Nach der neuen gesetzlichen Corona-Regelung wird erst einmal vermutet, dass bei den Antragstellern kein erhebliches Vermögen vorhanden ist, wenn diese das im Antrag so erklären. Dabei ist der Eigenerklärung jedoch kein unverrückbarer Aussagewert beizumessen. Dem Jobcenter kann es nämlich nicht zugemutet werden, eine Leistung zu bewilligen, wenn die Rechtswidrigkeit der Bewilligung unmittelbar erkennbar ist. Deshalb darf das Jobcenter nach den geltenden Regeln nicht nur von Amts wegen ermitteln, wenn im Rahmen der Antragstellung eine Erklärung zu den Vermögensverhältnissen verweigert wird, sondern auch, wenn Anhaltspunkte für ein wahrheitswidriges Bestreiten erheblichen Vermögens vorliegen. Glaubt die Behörde, dass ein Antragsteller falsche Angaben macht oder gar lügt, darf sie der Sache auf den Grund gehen.
Im Zweifel: Wer muss was beweisen?
Vor diesem Hintergrund konnte im Verfahren des LSG erhebliches Vermögen nicht verneint werden. Der Mann lehnte es im Antragsverfahren ab, eine Erklärung zum vorhandenen Vermögen abzugeben. Bereits deshalb konnte man in seinem Fall nicht davon ausgehen, dass der Mann nicht doch irgendwo erhebliche Vermögensreserven versteckt hatte.
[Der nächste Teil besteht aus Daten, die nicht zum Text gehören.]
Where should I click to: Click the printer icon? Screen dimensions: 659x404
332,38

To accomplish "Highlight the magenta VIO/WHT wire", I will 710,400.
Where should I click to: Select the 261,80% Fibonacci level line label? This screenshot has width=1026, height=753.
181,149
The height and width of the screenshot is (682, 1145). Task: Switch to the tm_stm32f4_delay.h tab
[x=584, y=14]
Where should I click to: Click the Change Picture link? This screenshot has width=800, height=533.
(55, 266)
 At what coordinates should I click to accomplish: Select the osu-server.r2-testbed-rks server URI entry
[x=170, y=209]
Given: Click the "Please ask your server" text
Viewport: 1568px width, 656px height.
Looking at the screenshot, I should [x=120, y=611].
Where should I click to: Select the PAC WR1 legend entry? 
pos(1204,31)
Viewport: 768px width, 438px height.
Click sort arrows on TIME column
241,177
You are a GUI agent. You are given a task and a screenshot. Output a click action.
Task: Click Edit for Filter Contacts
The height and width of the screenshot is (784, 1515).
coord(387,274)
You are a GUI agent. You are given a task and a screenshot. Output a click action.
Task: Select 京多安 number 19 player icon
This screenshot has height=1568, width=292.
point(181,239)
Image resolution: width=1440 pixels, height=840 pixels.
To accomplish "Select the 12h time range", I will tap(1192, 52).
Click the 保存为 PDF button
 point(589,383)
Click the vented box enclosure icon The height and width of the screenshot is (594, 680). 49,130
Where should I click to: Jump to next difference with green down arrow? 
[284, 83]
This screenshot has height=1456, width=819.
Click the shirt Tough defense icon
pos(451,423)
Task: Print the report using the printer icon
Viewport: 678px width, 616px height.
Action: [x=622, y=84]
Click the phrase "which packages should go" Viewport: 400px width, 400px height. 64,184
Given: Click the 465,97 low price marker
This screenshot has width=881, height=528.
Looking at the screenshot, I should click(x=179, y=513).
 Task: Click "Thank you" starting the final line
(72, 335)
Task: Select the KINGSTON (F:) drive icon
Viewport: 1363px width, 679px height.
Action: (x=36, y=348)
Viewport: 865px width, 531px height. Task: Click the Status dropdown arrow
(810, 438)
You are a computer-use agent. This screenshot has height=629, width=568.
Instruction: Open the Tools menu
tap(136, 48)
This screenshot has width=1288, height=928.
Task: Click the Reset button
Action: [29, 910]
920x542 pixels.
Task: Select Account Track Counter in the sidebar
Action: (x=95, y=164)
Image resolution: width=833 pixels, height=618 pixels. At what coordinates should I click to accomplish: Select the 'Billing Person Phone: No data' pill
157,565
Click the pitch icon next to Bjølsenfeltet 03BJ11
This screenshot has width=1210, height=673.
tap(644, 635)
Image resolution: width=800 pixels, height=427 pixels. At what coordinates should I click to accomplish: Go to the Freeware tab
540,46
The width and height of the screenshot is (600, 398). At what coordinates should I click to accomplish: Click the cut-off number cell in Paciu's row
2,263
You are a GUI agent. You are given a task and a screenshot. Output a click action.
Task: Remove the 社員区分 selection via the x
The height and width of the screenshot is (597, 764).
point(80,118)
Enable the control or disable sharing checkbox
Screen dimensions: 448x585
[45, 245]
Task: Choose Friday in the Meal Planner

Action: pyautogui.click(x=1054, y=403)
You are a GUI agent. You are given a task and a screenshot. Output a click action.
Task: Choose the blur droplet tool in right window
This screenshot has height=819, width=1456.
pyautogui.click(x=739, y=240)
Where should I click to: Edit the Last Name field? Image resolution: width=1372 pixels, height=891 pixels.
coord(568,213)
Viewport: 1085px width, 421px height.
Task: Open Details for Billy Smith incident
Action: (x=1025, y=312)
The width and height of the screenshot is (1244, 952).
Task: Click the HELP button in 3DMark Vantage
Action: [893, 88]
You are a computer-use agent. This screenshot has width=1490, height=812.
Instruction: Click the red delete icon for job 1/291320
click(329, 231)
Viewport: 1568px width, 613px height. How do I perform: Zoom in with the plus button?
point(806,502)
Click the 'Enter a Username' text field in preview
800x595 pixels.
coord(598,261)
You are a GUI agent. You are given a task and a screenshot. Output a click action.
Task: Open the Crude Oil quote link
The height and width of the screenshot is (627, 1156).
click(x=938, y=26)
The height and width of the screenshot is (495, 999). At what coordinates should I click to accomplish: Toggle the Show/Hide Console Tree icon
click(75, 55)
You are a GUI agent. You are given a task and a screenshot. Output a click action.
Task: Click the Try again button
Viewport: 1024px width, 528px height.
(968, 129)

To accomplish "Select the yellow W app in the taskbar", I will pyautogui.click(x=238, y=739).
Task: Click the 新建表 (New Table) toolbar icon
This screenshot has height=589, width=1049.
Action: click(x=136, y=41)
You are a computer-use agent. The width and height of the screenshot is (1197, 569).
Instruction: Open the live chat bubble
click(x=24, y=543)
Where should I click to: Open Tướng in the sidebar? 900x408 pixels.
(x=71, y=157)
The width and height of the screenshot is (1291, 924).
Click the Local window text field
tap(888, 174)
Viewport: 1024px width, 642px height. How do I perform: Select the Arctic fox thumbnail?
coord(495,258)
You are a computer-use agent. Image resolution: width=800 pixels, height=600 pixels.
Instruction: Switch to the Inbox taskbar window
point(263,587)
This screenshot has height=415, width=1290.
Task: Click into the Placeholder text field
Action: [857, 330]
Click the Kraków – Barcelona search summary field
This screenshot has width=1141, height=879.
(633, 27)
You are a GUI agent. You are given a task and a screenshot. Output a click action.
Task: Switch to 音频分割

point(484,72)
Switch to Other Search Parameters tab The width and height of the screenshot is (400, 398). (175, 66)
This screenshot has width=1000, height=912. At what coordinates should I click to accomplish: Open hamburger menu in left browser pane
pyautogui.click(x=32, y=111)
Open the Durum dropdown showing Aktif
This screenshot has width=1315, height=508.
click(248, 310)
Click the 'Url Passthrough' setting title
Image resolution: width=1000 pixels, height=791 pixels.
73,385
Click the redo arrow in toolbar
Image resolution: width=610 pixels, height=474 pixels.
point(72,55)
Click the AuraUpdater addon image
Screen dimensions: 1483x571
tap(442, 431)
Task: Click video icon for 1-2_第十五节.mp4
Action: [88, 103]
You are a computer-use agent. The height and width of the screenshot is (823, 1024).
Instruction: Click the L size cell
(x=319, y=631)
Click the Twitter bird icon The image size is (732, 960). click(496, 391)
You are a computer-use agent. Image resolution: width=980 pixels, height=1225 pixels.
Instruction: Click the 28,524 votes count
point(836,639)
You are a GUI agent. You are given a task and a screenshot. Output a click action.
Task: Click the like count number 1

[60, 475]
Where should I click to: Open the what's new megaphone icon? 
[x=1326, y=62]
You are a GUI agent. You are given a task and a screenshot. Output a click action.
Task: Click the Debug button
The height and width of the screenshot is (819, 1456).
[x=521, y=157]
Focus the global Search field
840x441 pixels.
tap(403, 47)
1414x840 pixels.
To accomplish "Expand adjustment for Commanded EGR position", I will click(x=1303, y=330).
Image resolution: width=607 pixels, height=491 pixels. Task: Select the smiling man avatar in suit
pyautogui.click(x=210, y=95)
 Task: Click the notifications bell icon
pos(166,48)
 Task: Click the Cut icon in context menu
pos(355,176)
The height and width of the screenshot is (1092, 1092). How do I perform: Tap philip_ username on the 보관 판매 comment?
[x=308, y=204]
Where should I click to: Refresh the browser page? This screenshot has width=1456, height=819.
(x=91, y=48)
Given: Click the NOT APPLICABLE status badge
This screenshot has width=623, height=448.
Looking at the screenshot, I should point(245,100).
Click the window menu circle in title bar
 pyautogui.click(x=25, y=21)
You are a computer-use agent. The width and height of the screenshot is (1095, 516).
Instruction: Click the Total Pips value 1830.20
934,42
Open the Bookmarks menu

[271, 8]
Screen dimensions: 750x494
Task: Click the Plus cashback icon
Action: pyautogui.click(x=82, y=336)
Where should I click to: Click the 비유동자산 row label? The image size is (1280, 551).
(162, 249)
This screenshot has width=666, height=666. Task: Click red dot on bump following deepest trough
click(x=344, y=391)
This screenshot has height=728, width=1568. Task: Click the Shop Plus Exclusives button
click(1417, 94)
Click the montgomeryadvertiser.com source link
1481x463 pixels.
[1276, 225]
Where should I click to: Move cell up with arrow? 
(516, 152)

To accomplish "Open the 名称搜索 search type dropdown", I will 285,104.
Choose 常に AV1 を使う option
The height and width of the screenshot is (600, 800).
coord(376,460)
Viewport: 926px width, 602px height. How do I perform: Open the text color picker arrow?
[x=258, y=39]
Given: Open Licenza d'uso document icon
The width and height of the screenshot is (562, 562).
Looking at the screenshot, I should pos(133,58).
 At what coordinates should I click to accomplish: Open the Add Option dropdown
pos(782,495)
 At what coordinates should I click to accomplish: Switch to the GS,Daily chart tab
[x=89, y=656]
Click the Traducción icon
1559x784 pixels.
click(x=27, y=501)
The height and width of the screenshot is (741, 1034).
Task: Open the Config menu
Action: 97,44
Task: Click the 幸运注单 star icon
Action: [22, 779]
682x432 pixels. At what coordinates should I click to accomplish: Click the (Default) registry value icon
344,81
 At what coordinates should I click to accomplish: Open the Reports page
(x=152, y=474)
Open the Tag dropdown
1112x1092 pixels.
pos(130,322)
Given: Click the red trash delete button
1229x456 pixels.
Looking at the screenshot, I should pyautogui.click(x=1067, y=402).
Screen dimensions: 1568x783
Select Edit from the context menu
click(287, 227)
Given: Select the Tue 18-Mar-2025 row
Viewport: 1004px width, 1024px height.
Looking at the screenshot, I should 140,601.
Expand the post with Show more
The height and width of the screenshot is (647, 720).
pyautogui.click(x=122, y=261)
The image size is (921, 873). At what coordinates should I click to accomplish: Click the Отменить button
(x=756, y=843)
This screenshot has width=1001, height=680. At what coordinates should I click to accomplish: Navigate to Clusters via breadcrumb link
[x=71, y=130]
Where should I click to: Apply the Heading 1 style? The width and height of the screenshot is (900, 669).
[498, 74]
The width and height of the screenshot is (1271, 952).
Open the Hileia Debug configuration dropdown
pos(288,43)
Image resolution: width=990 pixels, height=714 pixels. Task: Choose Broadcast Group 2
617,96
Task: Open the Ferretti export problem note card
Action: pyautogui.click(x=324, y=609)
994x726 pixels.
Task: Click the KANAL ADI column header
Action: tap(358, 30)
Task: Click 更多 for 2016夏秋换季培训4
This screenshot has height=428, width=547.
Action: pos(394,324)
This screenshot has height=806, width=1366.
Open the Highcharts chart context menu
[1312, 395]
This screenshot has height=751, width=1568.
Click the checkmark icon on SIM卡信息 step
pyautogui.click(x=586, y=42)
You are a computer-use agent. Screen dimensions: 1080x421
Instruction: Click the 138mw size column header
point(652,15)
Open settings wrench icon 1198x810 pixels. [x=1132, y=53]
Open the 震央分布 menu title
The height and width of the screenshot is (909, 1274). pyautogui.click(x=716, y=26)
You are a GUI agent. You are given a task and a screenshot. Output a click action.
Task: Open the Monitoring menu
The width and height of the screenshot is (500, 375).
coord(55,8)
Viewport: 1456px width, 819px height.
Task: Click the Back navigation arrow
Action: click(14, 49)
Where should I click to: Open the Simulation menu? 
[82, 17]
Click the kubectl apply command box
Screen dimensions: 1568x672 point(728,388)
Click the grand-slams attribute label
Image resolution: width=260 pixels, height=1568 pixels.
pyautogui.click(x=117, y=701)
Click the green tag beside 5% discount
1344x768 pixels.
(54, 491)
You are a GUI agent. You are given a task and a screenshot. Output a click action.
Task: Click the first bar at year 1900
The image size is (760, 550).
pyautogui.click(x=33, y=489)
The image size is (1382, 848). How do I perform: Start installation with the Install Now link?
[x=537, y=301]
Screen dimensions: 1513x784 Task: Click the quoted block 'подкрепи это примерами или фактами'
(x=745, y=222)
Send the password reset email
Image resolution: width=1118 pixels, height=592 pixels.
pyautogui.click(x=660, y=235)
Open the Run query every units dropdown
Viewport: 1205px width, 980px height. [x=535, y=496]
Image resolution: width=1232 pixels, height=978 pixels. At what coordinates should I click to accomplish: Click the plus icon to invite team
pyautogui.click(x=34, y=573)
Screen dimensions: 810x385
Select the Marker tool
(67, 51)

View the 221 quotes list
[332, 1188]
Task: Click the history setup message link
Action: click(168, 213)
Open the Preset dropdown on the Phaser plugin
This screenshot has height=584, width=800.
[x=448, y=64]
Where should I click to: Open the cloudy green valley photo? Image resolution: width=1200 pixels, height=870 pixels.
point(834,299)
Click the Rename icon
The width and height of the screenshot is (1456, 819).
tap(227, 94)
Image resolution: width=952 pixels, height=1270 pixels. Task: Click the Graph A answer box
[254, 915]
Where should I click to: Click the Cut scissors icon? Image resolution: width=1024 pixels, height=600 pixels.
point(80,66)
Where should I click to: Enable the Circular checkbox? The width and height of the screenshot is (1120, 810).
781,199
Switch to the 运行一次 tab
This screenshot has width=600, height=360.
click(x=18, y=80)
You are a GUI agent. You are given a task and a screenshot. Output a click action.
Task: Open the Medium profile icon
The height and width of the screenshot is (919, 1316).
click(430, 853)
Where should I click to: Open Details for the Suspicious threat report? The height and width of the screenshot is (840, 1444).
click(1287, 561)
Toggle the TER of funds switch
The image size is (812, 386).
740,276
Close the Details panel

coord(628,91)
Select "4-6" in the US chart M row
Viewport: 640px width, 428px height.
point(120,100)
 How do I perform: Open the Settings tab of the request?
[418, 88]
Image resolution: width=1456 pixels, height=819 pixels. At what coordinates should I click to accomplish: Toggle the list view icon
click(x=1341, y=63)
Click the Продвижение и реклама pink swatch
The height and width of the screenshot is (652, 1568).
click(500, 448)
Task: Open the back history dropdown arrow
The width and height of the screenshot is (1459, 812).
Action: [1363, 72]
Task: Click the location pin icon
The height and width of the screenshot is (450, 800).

Von dem Jobcenter waren dabei keine weiteren Ermittlungen zu dem sofort verwertbaren Vermögen zu erwarten.
Deshalb befanden die Münchner Sozialrichter: Wenn ein Antragsteller nicht ausreichend mitwirkt und die Behörde ihre Ermittlungsmöglichkeiten ausgeschöpft hat, ist nach den Beweislastregeln zu entscheiden. Danach trifft die objektive Beweislast denjenigen, der einen Leistungsanspruch geltend macht, dessen Tatbestandsvoraussetzungen nur er nachweisen kann, hier also nur der Mann. Wirkt er nicht mit, gibt es auch kein Geld.
Ebenso kommt das LSG zu dem Ergebnis, dass es für den Mann auch keine Verlängerung der "alten" Leistungen für die "Corona-Monate" gibt. In der Corona-Krise sieht § 67 Abs. 5 SGB II zwar vor, dass eine Verlängerung der Zahlungen auch ohne weiteren Antrag möglich ist. Der zuletzt gestellte Antrag des Leistungsempfänger gilt dann fort; für die Weiterzahlungen werden die bisherigen Verhältnisse zugrunde gelegt. Weil dem Mann für den unmittelbar vorausgegangenen Zeitraum ab Dezember 2019 die Leistungen aber gestrichen worden waren, kann er auch nicht nach den Corona-Regelungen weiter Geld vom Staat beziehen.
LSG: Corona-Regelungen sind kein Freifahrtschein
Das Argument des LSG, der Mann bekomme auch nach den neuen Regelungen kein Geld, weil ihm in der Vergangenheit die Leistungen gestrichen worden waren, wackelt ein wenig, weil der Mann noch ein Verfahren gegen die Aufhebung der Leistungsbewilligung für die Monate ab Dezember 2019 betreibt. Sollte er das gewinnen, bekäme er nach den Ausführungen des LSG eben vielleicht doch das "schnelle Corona-Geld" für Selbstständige.
Dann könnte man jedoch die weitere juristische Frage stellen, ob die Weiterbewilligung unter Annahme unveränderter Verhältnisse nach § 67 Abs. 5 SGB II auch dann greift, wenn die Anspruchsvoraussetzungen offensichtlich nicht bestehen. Auch an dieser Stelle gilt der Grundsatz, dass Leistungsträger nicht verpflichtet sind, sehenden Auges materiell rechtswidrige Entscheidungen zu treffen.
Insgesamt macht die Entscheidung des LSG damit deutlich, dass der Staat in der Coronakrise natürlich mit unkomplizierter Finanzspritze aushelfen will. Einen Freifahrtschein für Betroffene gibt er damit allerdings noch lange nicht aus.
Dr. Martin Kellner, LL.M. (Vanderbilt) ist Richter am Sozialgericht in Freiburg im Breisgau.